Task input section start

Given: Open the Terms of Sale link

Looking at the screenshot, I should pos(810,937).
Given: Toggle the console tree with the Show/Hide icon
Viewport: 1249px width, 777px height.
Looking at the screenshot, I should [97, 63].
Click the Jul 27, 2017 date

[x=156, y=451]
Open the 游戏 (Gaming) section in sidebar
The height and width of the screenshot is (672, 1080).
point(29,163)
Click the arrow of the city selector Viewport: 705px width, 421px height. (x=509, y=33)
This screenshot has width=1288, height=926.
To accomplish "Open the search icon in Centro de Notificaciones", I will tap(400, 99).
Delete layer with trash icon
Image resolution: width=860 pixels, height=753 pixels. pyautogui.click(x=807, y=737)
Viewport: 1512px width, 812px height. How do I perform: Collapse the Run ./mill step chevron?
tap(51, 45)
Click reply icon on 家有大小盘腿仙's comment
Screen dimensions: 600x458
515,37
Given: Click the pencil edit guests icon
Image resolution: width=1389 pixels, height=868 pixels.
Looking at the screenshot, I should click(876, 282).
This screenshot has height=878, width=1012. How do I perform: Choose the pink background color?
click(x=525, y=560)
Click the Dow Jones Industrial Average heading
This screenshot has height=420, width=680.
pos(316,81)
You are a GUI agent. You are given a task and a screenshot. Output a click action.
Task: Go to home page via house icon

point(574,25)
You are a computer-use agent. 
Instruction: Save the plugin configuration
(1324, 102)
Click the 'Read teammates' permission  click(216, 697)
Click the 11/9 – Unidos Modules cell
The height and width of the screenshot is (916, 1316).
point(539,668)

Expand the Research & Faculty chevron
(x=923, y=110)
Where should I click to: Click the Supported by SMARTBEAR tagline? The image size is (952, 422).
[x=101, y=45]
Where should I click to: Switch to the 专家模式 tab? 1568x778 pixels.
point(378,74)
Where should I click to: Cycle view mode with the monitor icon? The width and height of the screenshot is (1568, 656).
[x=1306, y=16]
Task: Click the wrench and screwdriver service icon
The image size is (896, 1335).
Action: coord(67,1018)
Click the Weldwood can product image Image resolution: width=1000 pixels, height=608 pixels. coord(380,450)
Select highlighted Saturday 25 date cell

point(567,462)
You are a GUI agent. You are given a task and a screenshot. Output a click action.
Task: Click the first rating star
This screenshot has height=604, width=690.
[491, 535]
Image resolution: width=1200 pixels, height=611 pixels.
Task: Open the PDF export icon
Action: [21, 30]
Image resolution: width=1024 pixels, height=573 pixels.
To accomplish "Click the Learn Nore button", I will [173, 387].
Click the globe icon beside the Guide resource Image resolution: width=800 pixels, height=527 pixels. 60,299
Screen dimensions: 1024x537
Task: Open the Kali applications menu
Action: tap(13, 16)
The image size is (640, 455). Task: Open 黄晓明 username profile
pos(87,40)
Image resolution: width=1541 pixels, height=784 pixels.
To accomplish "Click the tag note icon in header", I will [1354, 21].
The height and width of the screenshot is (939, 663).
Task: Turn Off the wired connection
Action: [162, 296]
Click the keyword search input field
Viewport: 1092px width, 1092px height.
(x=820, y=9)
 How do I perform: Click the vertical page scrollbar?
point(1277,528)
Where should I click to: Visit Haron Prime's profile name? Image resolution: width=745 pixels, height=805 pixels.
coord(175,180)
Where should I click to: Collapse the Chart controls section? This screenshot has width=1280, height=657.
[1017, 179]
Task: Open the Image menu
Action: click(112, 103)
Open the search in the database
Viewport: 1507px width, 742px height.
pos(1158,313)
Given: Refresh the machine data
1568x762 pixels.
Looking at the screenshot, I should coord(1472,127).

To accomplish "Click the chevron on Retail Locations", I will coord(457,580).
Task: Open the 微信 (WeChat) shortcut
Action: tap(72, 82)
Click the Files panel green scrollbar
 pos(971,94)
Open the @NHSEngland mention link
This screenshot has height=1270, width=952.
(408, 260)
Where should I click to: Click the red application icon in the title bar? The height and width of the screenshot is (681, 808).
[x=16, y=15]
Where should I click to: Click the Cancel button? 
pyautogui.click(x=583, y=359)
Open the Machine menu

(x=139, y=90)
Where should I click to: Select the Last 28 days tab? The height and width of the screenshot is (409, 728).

Task input section end

**What is required**
Could you write out only the lines of the listing above from the one that contains "This screenshot has height=1270, width=952." through its final line, exactly and inclusive?

**Exercise output**
This screenshot has height=1270, width=952.
(408, 260)
Where should I click to: Click the red application icon in the title bar? The height and width of the screenshot is (681, 808).
[x=16, y=15]
Where should I click to: Click the Cancel button? 
pyautogui.click(x=583, y=359)
Open the Machine menu

(x=139, y=90)
Where should I click to: Select the Last 28 days tab? The height and width of the screenshot is (409, 728).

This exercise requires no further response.